Start of PASSAGE

How You Can Improve Your Cholesterol With Simple Exercise
Previously published on Answers.com.
Often, the first recommendation to lowering cholesterol – before resorting to statin medications that are both expensive and can have serious side effects – is a significant change in diet and exercise. A low-fat, low-cholesterol diet makes sense conceptually, but why is exercise an important factor in the quest to lower cholesterol?
Does Exercise Really Lower Cholesterol?
The American Heart Association explains, “A sedentary lifestyle is one of the 5 major risk factors (along with high blood pressure, abnormal values for blood lipids, smoking, and obesity) for cardiovascular disease.” Not only does regular exercise help with both weight loss and blood pressure, but there is a direct effect on cholesterol as well: “Exercise can reduce “bad” cholesterol levels in the blood (the low-density lipoprotein [LDL] level), as well as total cholesterol, and can raise the “good” cholesterol (the high-density lipoprotein level [HDL]).”
How Does Exercise Lower Cholesterol?

End of PASSAGE
Start of ENTRIES PROVIDED

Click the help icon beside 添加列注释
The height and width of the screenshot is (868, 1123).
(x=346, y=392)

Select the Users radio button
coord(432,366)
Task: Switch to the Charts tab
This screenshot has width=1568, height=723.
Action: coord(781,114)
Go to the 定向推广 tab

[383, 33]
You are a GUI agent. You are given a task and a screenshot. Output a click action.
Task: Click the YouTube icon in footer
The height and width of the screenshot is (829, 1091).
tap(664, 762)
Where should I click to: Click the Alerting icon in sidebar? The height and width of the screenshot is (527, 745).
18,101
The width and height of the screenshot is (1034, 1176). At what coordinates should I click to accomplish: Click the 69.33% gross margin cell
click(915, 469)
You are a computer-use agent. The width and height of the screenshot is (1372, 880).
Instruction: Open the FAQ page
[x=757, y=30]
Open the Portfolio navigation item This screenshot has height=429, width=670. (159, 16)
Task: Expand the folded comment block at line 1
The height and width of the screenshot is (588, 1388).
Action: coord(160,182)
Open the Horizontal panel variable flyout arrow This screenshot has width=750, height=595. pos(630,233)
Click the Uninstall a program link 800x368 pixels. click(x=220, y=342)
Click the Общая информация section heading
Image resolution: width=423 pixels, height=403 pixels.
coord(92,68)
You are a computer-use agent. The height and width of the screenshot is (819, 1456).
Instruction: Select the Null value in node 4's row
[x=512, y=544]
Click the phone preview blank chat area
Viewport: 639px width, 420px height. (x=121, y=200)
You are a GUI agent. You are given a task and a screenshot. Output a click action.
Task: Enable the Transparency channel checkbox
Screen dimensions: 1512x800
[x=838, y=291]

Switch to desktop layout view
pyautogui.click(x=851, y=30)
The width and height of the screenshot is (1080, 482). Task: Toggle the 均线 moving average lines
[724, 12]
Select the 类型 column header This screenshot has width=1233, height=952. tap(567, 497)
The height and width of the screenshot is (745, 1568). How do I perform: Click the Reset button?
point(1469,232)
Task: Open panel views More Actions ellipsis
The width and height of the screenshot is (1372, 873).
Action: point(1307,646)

End of ENTRIES PROVIDED

§ PROBLEM STATEMENT: Write out the passage on exercise and cholesterol from "Does Exercise Really" up to and including "Exercise Lower Cholesterol?".

§ TASK RESULT:
Does Exercise Really Lower Cholesterol?
The American Heart Association explains, “A sedentary lifestyle is one of the 5 major risk factors (along with high blood pressure, abnormal values for blood lipids, smoking, and obesity) for cardiovascular disease.” Not only does regular exercise help with both weight loss and blood pressure, but there is a direct effect on cholesterol as well: “Exercise can reduce “bad” cholesterol levels in the blood (the low-density lipoprotein [LDL] level), as well as total cholesterol, and can raise the “good” cholesterol (the high-density lipoprotein level [HDL]).”
How Does Exercise Lower Cholesterol?